Friday, January 02, 2009

Secondary explosions - another shortcoming of international law

Anyone who has seen the IDF aerial videos of airstrikes in Gaza has seen the initial IDF charge explosion, followed by (often much larger) secondary explosions from the bombs and weapons that were stored in the targeted facilities. Here's one from a terror mosque that was targeted today:

And this one was from an attack at an underground rocket storage facility:

The problem is that it appears that international law would prohibit Israel from targeting these clearly military objectives - because while Israel believes that they house explosives, and the IAF can calibrate their bombing to the minimum amount possible, there is no way to know how large the secondary explosions will be. And the secondary explosions often kill more people than the primary explosions, judging from the relative sizes of the explosions in the video.

Under international law, Israel must be careful when targeting facilities in civilian areas. Geneva Protocol 1 par. 48 states:
In order to ensure respect for and protection of the civilian population and civilian objects, the Parties to the conflict shall at all times distinguish between the civilian population and combatants and between civilian objects and military objectives and accordingly shall direct their operations only against military objectives.
Paragraph 51 includes details of what is not allowed:
4. Indiscriminate attacks are prohibited. Indiscriminate attacks are: (a) those which are not directed at a specific military objective; (b) those which employ a method or means of combat which cannot be directed at a specific military objective; or (c) those which employ a method or means of combat the effects of which cannot be limited as required by this Protocol;

and consequently, in each such case, are of a nature to strike military objectives and civilians or civilian objects without distinction.

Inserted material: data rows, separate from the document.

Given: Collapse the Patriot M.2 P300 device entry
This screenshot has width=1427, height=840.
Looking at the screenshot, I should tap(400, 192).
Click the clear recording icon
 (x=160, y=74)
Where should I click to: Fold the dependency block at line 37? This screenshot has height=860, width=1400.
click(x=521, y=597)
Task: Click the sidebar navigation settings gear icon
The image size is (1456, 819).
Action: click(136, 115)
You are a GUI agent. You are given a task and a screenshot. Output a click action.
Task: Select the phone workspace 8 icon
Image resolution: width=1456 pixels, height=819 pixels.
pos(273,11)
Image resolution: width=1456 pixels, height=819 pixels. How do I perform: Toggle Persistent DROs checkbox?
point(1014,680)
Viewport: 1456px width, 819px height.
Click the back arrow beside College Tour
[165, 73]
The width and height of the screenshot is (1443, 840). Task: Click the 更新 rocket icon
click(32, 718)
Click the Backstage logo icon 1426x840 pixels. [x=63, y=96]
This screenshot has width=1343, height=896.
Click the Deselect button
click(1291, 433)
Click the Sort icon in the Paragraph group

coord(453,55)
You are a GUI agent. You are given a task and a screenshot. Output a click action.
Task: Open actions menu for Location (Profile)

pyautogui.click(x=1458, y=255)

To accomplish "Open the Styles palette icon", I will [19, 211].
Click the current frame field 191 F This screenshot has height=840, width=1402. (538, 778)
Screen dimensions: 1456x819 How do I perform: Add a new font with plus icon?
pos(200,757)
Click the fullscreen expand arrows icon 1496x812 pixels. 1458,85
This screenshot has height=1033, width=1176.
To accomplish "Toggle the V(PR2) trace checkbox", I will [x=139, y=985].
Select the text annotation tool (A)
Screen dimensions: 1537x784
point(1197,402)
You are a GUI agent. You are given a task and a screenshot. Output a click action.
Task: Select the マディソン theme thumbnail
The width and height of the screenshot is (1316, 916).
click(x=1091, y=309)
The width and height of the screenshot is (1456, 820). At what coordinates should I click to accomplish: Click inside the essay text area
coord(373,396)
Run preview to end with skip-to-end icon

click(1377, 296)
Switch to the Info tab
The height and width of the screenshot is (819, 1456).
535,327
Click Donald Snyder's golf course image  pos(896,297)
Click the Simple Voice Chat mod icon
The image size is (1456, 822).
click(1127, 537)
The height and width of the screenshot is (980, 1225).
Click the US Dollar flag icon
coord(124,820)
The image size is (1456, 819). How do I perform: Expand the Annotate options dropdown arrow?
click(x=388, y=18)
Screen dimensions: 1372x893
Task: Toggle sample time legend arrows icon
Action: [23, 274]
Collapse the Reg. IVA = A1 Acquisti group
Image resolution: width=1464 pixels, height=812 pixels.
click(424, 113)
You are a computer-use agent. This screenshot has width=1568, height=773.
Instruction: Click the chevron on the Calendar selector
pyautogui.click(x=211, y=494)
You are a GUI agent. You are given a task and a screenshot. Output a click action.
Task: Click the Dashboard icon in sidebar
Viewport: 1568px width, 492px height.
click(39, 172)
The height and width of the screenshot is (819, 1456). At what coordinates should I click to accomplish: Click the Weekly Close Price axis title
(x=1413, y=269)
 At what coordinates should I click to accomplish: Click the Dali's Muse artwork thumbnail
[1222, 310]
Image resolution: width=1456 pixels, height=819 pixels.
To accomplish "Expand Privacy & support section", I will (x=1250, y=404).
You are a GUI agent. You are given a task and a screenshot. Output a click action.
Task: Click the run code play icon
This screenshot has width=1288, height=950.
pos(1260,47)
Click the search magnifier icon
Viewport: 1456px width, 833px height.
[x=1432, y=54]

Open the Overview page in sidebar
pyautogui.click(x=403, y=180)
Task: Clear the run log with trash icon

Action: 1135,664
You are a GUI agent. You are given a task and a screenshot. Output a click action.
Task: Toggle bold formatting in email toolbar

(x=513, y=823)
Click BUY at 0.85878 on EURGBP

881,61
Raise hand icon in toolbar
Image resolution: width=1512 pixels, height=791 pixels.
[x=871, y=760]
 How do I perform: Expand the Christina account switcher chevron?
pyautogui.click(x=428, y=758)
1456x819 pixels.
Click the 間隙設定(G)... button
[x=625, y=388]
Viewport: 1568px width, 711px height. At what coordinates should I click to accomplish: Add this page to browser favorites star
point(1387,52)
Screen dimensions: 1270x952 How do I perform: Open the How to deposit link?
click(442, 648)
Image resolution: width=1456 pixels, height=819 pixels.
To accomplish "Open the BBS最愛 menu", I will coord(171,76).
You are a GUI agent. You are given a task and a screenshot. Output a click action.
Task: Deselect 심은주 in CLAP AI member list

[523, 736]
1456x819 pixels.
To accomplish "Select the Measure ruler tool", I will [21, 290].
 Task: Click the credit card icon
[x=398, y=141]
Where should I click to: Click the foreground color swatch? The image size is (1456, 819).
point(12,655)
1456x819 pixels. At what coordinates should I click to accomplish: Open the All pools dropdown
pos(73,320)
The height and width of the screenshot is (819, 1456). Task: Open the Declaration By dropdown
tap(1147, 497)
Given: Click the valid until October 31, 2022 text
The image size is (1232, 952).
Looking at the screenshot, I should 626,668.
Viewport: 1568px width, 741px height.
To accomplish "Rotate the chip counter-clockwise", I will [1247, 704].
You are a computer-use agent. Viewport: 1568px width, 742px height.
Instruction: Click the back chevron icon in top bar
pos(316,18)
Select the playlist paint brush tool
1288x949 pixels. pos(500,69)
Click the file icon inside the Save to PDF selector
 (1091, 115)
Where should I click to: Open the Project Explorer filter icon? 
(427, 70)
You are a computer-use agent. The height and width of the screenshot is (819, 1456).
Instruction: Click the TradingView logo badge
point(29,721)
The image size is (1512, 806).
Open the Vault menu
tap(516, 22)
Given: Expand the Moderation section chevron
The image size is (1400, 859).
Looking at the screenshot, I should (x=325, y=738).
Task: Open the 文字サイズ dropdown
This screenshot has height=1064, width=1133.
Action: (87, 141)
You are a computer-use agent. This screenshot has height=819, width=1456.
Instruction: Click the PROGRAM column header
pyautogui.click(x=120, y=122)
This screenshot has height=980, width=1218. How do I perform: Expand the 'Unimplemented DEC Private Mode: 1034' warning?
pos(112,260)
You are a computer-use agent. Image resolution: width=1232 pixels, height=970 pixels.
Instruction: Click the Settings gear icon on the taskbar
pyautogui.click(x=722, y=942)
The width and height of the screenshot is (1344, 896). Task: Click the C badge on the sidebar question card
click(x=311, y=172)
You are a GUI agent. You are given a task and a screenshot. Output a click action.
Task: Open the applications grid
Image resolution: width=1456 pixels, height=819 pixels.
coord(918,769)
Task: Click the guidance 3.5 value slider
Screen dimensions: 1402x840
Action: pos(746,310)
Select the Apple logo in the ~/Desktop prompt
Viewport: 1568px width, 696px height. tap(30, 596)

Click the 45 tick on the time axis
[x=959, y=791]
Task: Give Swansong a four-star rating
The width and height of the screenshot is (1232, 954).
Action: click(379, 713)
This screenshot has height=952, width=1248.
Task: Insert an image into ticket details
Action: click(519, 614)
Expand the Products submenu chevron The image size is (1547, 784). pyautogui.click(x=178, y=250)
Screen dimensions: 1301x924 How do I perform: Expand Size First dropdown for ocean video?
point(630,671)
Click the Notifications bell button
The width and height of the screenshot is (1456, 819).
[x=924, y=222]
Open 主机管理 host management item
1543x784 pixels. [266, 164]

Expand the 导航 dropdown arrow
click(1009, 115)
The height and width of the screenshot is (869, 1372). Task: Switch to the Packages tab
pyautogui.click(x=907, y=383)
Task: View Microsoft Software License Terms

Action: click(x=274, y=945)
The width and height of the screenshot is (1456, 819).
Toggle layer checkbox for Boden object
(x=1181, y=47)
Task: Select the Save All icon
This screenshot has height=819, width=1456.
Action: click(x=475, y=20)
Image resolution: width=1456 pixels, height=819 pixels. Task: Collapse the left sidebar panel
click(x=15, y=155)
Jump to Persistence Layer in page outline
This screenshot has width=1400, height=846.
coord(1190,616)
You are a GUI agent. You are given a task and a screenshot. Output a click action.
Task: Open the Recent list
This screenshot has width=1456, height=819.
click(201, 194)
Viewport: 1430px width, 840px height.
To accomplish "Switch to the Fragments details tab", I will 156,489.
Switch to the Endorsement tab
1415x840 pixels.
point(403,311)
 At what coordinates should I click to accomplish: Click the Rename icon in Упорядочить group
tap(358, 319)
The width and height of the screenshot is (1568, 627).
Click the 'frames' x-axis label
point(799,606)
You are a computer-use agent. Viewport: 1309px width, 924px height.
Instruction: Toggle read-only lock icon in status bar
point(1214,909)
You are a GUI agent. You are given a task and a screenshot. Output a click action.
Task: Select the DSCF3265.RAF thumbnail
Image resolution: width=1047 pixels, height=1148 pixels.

5. Among others, the following types of attacks are to be considered as indiscriminate: (a) an attack by bombardment by any methods or means which treats as a single military objective a number of clearly separated and distinct military objectives located in a city, town, village or other area containing a similar concentration of civilians or civilian objects;


(b) an attack which may be expected to cause incidental loss of civilian life, injury to civilians, damage to civilian objects, or a combination thereof, which would be excessive in relation to the concrete and direct military advantage anticipated.
So while the legality of a military target illegally placed in a civilian area is proportional to its importance, its legality as a target seems to be inversely proportional to the size of a resultant secondary explosion affecting the neighboring civilians. And there is no way to know how large the secondary explosion will be, so there is no way to know ahead of time whether a target is going to blow up the entire neighborhood.

Israel is trying to do everything possible to minimize this problem - sending text messages to residents before a bombing raid so they can get out of the way, and now using sound bombs to startle them into leaving. While this is laudable (perhaps to the point of being foolhardy) there will still be some civilian casualties that "impartial" jurists could interpret as being the result of illegal actions under para 51.4(c) - effects that cannot be limited, because of terrorist action.

As we have seen before, international law needs to catch up to the age of terrorism. The blame for casualties caused by secondary explosions in mosques and private homes used as weapons caches must go squarely to the terrorists who placed them there (endangering residents even when not at war.)

UPDATE: Commenter Amy points to an excellent treatment of fighting terrorists in Gaza and international law. My point is not that Israel is in clear violation, but that Geneva can be interpreted against Israeli actions, which would give terrorists an advantage.